-- Given instruction --
Reproduce verbatim the records beginning with the line that contains "Task: Click the 1/10/2025 date line in body" and ending with the line that contains "coord(1420,412)".

[Entries pointing to words and elements]
· · ·

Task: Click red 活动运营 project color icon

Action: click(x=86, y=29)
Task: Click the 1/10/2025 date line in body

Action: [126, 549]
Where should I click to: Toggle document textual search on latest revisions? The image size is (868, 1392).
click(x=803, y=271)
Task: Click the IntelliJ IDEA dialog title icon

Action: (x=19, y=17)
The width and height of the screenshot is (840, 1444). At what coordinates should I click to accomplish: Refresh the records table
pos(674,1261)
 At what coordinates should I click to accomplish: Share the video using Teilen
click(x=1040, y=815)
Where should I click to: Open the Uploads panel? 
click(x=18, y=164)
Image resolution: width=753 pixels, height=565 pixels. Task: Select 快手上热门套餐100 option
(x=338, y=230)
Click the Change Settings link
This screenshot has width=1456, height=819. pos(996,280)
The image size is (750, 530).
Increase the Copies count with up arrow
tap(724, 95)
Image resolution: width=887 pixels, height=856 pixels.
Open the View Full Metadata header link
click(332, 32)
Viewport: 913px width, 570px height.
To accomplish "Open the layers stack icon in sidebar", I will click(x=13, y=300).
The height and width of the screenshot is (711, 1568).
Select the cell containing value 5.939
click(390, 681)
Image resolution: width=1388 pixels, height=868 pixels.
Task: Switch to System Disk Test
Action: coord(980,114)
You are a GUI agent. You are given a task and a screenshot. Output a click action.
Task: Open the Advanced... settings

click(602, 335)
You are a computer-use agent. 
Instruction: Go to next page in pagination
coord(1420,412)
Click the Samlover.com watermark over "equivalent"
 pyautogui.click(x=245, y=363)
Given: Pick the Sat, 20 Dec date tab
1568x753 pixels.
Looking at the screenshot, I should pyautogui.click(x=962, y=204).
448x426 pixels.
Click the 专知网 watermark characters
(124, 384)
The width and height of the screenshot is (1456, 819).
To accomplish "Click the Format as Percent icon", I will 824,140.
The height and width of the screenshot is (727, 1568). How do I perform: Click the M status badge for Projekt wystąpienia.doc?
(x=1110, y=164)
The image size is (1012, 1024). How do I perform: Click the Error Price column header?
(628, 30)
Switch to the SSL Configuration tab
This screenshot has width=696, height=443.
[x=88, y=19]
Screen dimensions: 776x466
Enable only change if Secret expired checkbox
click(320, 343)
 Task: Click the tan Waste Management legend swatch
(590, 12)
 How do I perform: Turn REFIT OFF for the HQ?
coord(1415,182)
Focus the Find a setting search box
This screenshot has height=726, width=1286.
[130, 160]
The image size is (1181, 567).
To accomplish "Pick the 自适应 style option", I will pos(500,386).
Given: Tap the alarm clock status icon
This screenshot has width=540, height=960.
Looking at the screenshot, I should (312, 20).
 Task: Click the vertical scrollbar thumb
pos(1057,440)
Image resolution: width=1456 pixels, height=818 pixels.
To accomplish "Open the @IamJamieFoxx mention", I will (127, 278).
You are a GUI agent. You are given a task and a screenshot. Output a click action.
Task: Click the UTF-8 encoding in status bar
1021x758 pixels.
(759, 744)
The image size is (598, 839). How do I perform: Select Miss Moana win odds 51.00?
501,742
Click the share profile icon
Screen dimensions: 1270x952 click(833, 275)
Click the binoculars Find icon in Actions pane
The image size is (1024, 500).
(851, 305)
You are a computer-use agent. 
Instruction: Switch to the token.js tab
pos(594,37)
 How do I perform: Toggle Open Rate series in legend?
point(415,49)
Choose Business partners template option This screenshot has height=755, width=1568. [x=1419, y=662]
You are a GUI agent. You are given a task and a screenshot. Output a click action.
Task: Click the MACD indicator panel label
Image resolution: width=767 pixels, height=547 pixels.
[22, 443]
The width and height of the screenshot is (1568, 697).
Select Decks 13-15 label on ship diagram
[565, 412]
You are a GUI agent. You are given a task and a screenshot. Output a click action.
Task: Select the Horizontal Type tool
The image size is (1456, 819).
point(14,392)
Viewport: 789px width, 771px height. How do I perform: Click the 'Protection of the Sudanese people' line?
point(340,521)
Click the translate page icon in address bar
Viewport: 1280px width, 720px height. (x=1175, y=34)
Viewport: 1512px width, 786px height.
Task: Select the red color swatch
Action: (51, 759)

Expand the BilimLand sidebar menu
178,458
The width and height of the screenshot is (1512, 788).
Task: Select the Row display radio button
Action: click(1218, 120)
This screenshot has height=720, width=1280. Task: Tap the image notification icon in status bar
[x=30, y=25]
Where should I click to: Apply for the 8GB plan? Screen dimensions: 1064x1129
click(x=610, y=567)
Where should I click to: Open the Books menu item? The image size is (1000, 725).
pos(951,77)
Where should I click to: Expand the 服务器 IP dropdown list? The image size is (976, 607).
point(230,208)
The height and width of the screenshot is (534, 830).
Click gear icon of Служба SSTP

· · ·

-- Exercise output --
Task: Click the 1/10/2025 date line in body

Action: [126, 549]
Where should I click to: Toggle document textual search on latest revisions? The image size is (868, 1392).
click(x=803, y=271)
Task: Click the IntelliJ IDEA dialog title icon

Action: (x=19, y=17)
The width and height of the screenshot is (840, 1444). At what coordinates should I click to accomplish: Refresh the records table
pos(674,1261)
 At what coordinates should I click to accomplish: Share the video using Teilen
click(x=1040, y=815)
Where should I click to: Open the Uploads panel? 
click(x=18, y=164)
Image resolution: width=753 pixels, height=565 pixels. Task: Select 快手上热门套餐100 option
(x=338, y=230)
Click the Change Settings link
This screenshot has width=1456, height=819. pos(996,280)
The image size is (750, 530).
Increase the Copies count with up arrow
tap(724, 95)
Image resolution: width=887 pixels, height=856 pixels.
Open the View Full Metadata header link
click(332, 32)
Viewport: 913px width, 570px height.
To accomplish "Open the layers stack icon in sidebar", I will click(x=13, y=300).
The height and width of the screenshot is (711, 1568).
Select the cell containing value 5.939
click(390, 681)
Image resolution: width=1388 pixels, height=868 pixels.
Task: Switch to System Disk Test
Action: coord(980,114)
You are a GUI agent. You are given a task and a screenshot. Output a click action.
Task: Open the Advanced... settings

click(602, 335)
You are a computer-use agent. 
Instruction: Go to next page in pagination
coord(1420,412)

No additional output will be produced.